Last week former farmer and Coniston milkman David Johnston was kind enough to spend an afternoon with us on site, teaching us how to hedge lay correctly.
We worked on our oldest hedgerow, planted by Adam and I in 2001 when Adam had just moved in. I still remember the mud, the mud.
Now easily over 7 feet tall in places - and maintained carefully in the last few years by our sadly now gone gardener George Watson - it was just mature enough to start its career.
The laying was a slow but delicious experience, out in the winter sun. It needs various axes, billhooks and saws, the gist of it being to hack at ground level almost through the main stem of your hedging plant until you have what is called the 'pleacher'. You then carefully tidy the base of this up and lay it over to one side, tucking in its twiggy brash and staking it at intervals for extra cohesion. If you've ever waited patiently for a hedge to grow you'll guess how nerve-wracking for a beginner this surgery can be.

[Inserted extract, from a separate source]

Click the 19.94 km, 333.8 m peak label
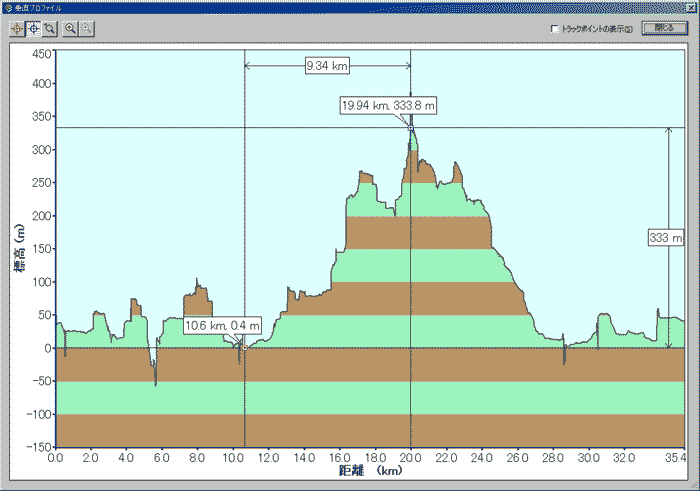Screen dimensions: 700x491 click(x=388, y=105)
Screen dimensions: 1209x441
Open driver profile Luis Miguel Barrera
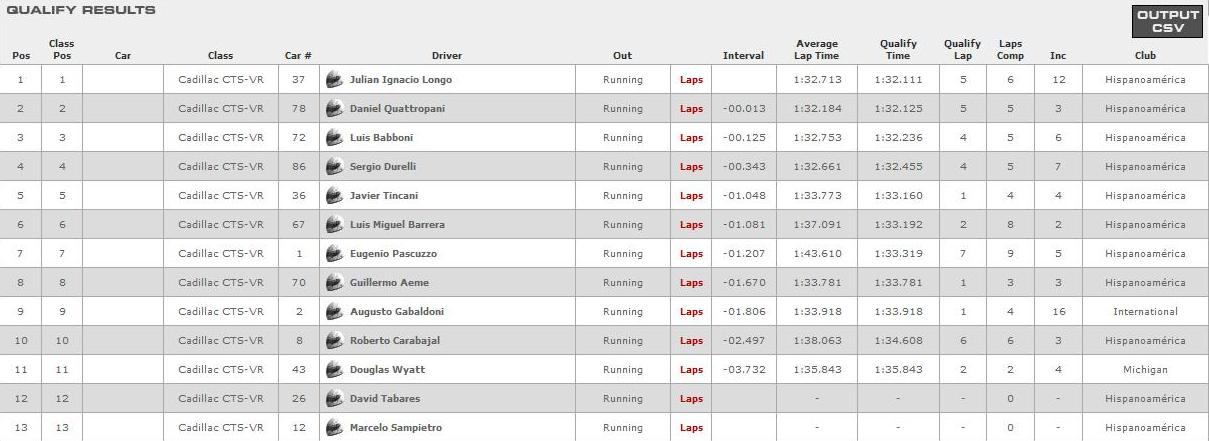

Townies may well be wondering why you grow a nice tall hedge only to slice it to ribbons and turn it into a tiny hedge? Well, traditionally this practice made a sound stock (thats animals)-proof barrier without needing stone or fencing materials. Clever huh? The near-horizontal plants are rejuvenated by the treatment, growing more vigorously as a result. In another 7 or so years, you repeat the process.
And we think it looks very cool too.
As part of Bryan & Laura Davies' The Wonderful North roadtrip / travelogue, last weekend saw a group of artists volunteer to plant 80 metres of native hedgerow in our paddy field enclosure. Guestroom (Maria & Ruth), Bryan & Laura, Jay Yung, Lisa, Alistair, Adam & me (from Grizedale Arts) planted nearly 400 mixed hazel, sloe, guelder rose, hawthorn, wild rose, beech, and holly - all to offset Bryan & Laura's petrol consumption on their trip.
The artists are all due to go to China on R & D with GA in the spring, and so this was also a bonding exercise for them, especially as they had to weather a night at Parkamoor farm.
Two more trees are due to be planted on the paddies as part of the same scheme, a native bird cherry and a Japanese weeping cherry to celebrate the relationship between Grizedale Arts and Toge village, who landscaped the paddies with us last spring as a continuation of the 'Seven Samurai' project.